Si echamos la red, porque Cristo lo ha dicho, no podremos arrastrarla por la
cantidad de peces. Pero no basta la obediencia a Jesús, es necesario haber visto al
Señor, es decir, en la Santa Misa no basta la palabra, se necesita también el
sacramento, partir el pan, para poder ver al Señor.
Entonces, fue Juan quien dijo a Pedro ¡Es el Señor! Y todos se acercaron a Jesús;
estaban viendo al Señor, quien tomó el pan y se lo dio.

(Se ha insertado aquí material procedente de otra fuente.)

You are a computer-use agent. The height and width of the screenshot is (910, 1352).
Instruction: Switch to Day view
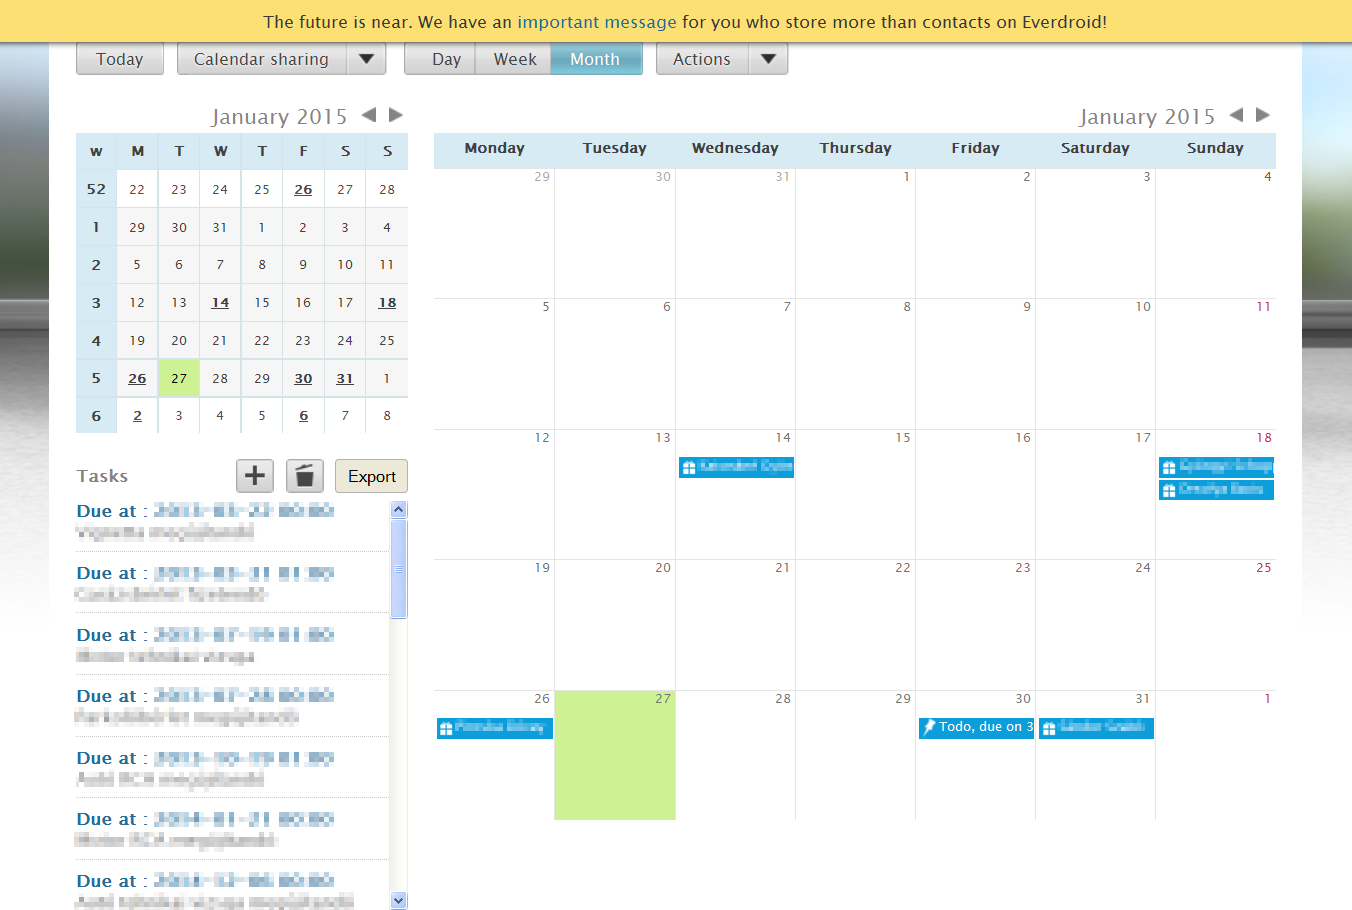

Lo mismo hizo con el pescado. Ahora, durante el misterio de la Santa Misa debemos
decir con fe: ¡Señor mío y Dios mío!, advirtiendo la presencia del Señor en medio
de nosotros; nosotros, todo, está bajo la providencia divina.

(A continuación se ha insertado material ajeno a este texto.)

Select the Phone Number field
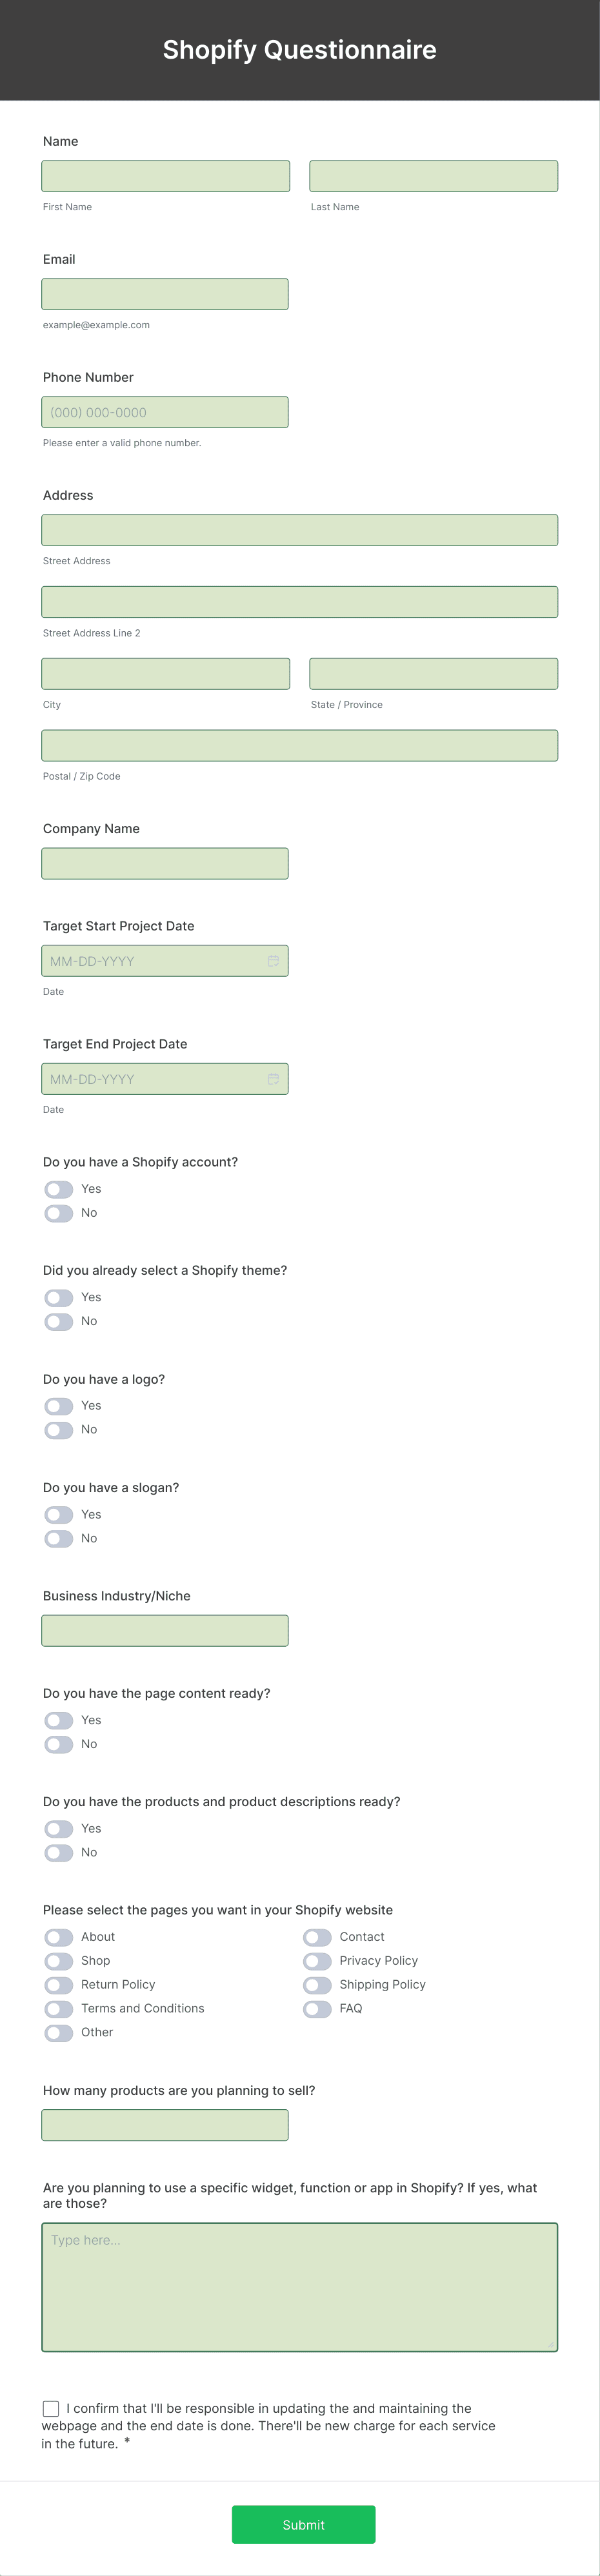point(164,412)

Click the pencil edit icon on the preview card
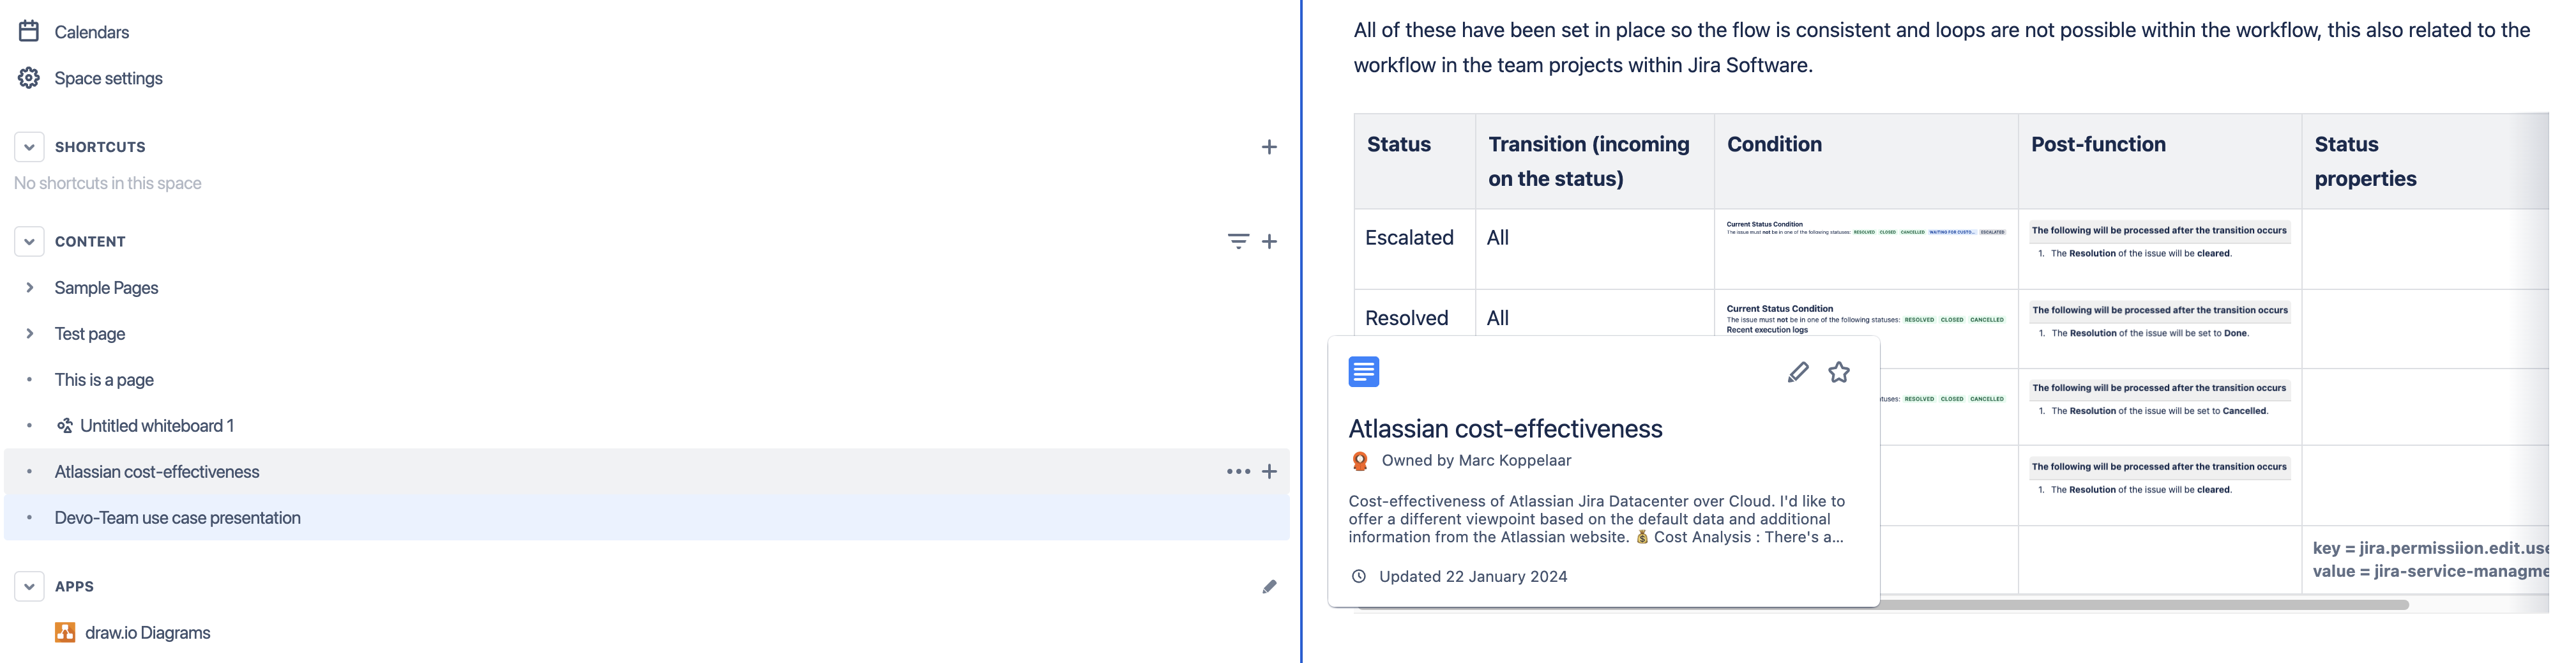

Éste es el fruto de la Eucaristía
Después de la experiencia de ver al Señor Jesús, viene la manifestación de nuestra
vocación. Jesús dijo a Pedro: Simón, hijo de Juan, ¿me amas más que estos?
Cierto, Señor, tú sabes que te amo. Apacienta mis ovejas. Y por tres veces se
repite el mismo diálogo. Pedro se inquieta, y le dice: Señor, tú lo sabes todo, y
sabes que te amo. Y, al final, Jesús le promete: Cuando eras joven…, cuando seas
viejo…, Cristo le estaba indicando con qué clase de muerte le glorificaría.

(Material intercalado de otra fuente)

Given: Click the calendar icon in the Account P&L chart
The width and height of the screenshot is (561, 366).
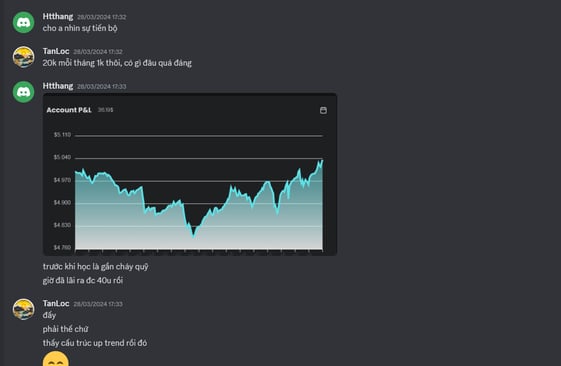Looking at the screenshot, I should 323,110.
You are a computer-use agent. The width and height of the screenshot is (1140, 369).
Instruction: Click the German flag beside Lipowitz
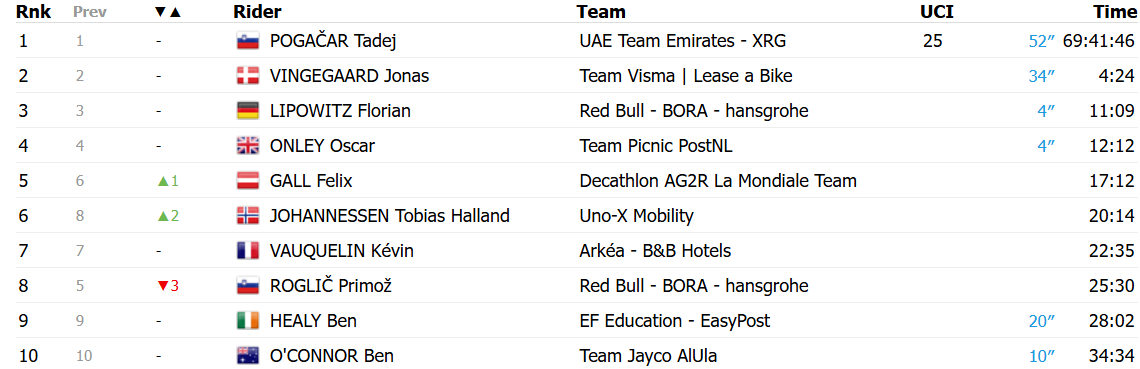248,111
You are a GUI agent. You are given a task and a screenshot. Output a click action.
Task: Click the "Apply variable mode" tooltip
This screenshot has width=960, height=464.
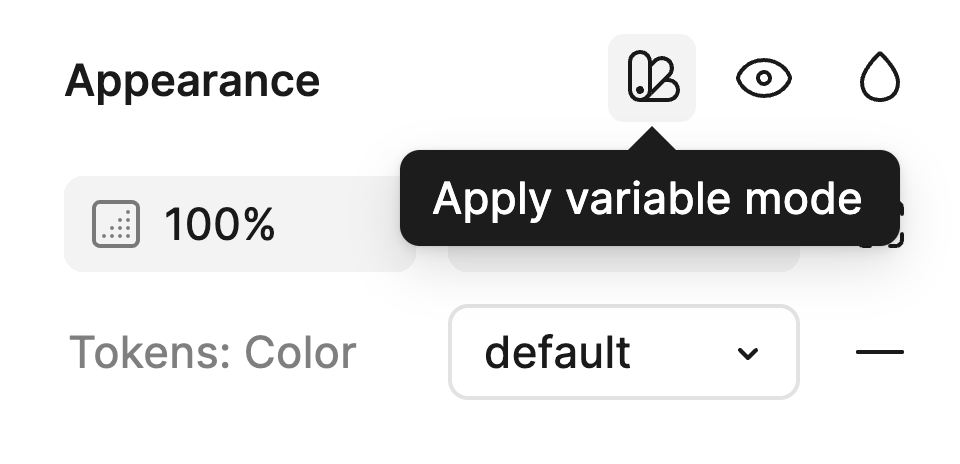point(648,199)
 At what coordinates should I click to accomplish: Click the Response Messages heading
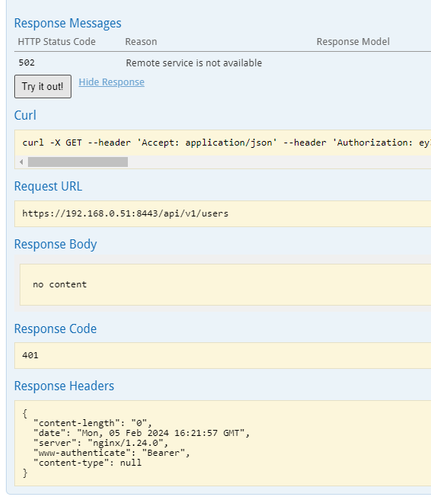pyautogui.click(x=68, y=23)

En la primera parte del evangelio, Jesús nos da una obediencia; en la segunda
parte se manifiesta a sus discípulos en su cuerpo y en su sangre; en la última
parte, Jesús señala a Pedro su vocación: amar de tal modo a Jesús, que pueda
cuidar del mundo. Recemos por el Papa, sucesor de San Pedro, y contemplemos
todos al Señor, que nos dice: Sígueme.
Es preciso obedecer a Dios antes que a los hombres (1ª Lectura)
Los apóstoles hablan claro, diciendo lo que hizo el pueblo con Jesús y lo que hizo
Dios con Jesús. Vosotros matasteis a Jesús, pero Dios lo ensalzó como jefe y
salvador para dar a Israel la conversión y el perdón de los pecados. Los flagelaron y
los dejaron en libertad, prohibiéndoles de hablar de Jesús. Y ellos se fueron
contentos , pues habían testimoniado a Jesús, sufriendo por él.
Sólo los testigos hablan al corazón de las personas y entregan la vida por el otro,
porque hablan de lo que previamente han escuchado a Dios.
De la oración contemplativa brota la palabra de vida.
¡Entremos en el misterio! (2ª Lectura)
El cielo proclamaba: “El Cordero que ha sido inmolado es digno de recibir la
potencia, la riqueza, la sabiduría, la fuerza, el honor, la gloria y la bendición”. Y la
tierra confirmaba: “A aquél que está sentado en el trono y al Cordero alabanza,
honor, gloria y potencia por los siglos de los siglos”. Amén, respondieron los cuatro
seres vivientes, y los ancianos se postraron.
El Apocalipsis nos presenta una liturgia del cielo, invitándonos a participar en su
misterio, mas para ello es preciso tener un corazón limpio y una mente ordenada.
Sin estar evangelizados y convertidos no hay posibilidad de participación litúrgica.